Pilkada Serentak 2017, Ekonomi Aman?
Pelaksanaan Pilkada serentak di era pemerintahan Jokowi,
selalu menimpulkan suasana yang menggelitik hati. Kesekian kalinya berjalan,
tak bisa melepaskan nuansa ketidaknyamanan diantara pihak yang bersaing dan
menimbulkan riuh konflik di tengah-tengah masyarakat. Tetapi hal yang menarik
dari pilkada di awal tahun ini adalah, figur politik yang dihadirkan
mengguncang pilihan masyarakat untuk memilih yang terbaik. Tak pelak, segala
taktik pemenangan digalakkan oleh tim sukses untuk memenangkan hati rakyat.
Kehidupan sehari-hari rakyat juga dijadikan arena penarik
perhatian dengan cara melibatkan aktivitas masyarakat yang berkaitan dengan
kesejahteraan. Patut diakui, dewasa ini sejalan dengan perkembangan teknologi,
taktik seperti itu hanya sebatas kegiatan pemenangan biasa karena rakyat sudah
mengetahui apa akal bulus dibalik
semua ini. Kesejahteran masyarakat tidak harus diselesaikan dalam sehari dua
hari, karena ini berkaitan dengan pembangunan kemanusiaan yang lebih mandiri
dan menyentuh aspek keadilan sosial dan kesejahteraan.
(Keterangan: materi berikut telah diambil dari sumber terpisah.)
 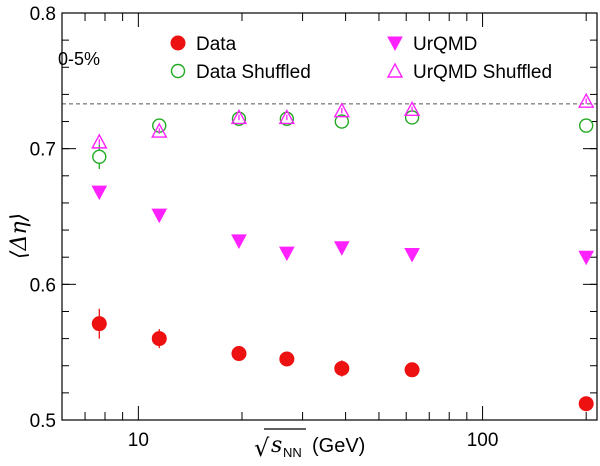 I want to click on y-tick-label: 0.8, so click(x=43, y=14).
Oleh sebab itu, taktik
pemenangan dengan cara menarik perhatian sudah basi untuk ditanggapi.
Rasa terimakasih juga perlu dihaturkan kepada KPU sebagai
pihak penyelengggara karena jauh-jauh hari sudah memarakkan pilkada serentak
ini. Menurut Deputi Bidang Statistik dan Jasa BPS, Sasmito Hadi Prabowo, “Kalau
pilkada kali ini menurut saya ukurannya kecil” (15/2/2017). Setidaknya ada
beberapa alasan yang melandasi hal itu. Pertama BPS menilai pilkada serentak
tidak mencakup keseluruhan wilayah Indonesia, dengan 7 provinsi, 18 kota, dan
76 kabupaten. Dengan alasan seperti itu, layak diakui cakupan pengawasan KPU
untuk melaksanakan Pilkada kali ini mudah diselenggarakan dan tidak
mempengaruhi stabilitas ekonomi. Proporsi pilkada serentak terhadap pertumbuhan
ekonomi nasional tidak begitu besar.
Kedua BPS menilai kampanye pilkada serentak tidak banyak
melibatkan masyarakat. Kampanye justru banyak dilakukan melalui media cetak
atau media sosial, dan mempunyai dampak yang besar untuk mempengaruhi pilihan
masyarakat. Akhir-akhir ini sedang gencarnya pemerintah dan masyarakat
mencanangkan gerakan anti Hoax. Gerakan ini tak lebih dari dasarnya adalah pelaksaan
pilkada yang sering jadi ajang perang berita kebohongan untuk menyudutkan salah
satu pesaing. Oleh sebab itu pengaruh media sosial dapat membangkitkan
partisipasi masyarakat yang memiliki beberapa dampak. Dengan media, tim
pemenangan juga menggunakannya untuk mengurangi pengeluaran selama kampanye.
Contohnya, poster, banner, dan kaos-kaos partai.
Selama ini, kontribusi pemilu terhadap pertumbuhan ekonomi
justru terjadi lantaran melibatkan banyak masaa. Dengan begitu, tingkat
konsumsi sebagai salah satu komponen penting pertumbuhan ekonomi juga meningkat. Di pilkada tahun ini, masaa yang
dikerahkan semakin berkurang karena masalah kampanye dibebani kepada gencarnya
media sosial. Jika pelaksaan pilkada di Ibukota serasa mengikuti Pilpres, lain
hal dengan dibeberapa kota lainnya. Misalnya, di kabupaten Tapanuli Tengah
setelah pelaksaan pemilihan bupati dan wakil bupati, kegiatan ekonomi berjalan
lancar. Tetapi pengerahan massa kembali terulang karena salah satu tim sukses
paslon menganggap adanya kecurangan dalam pemilu. Ini mengindikasikan akan
terjadinya kegaduhan stabilitas ekonomi didaerah itu walaupun dalam skala kecil. Tapi kita berharap akan
hasil pilkada yang benar dan diterima dengan baik oleh pihak manapun dan
kegiatan ekonomi tidak terganggu oleh nuansa demo dan unjuk rasa.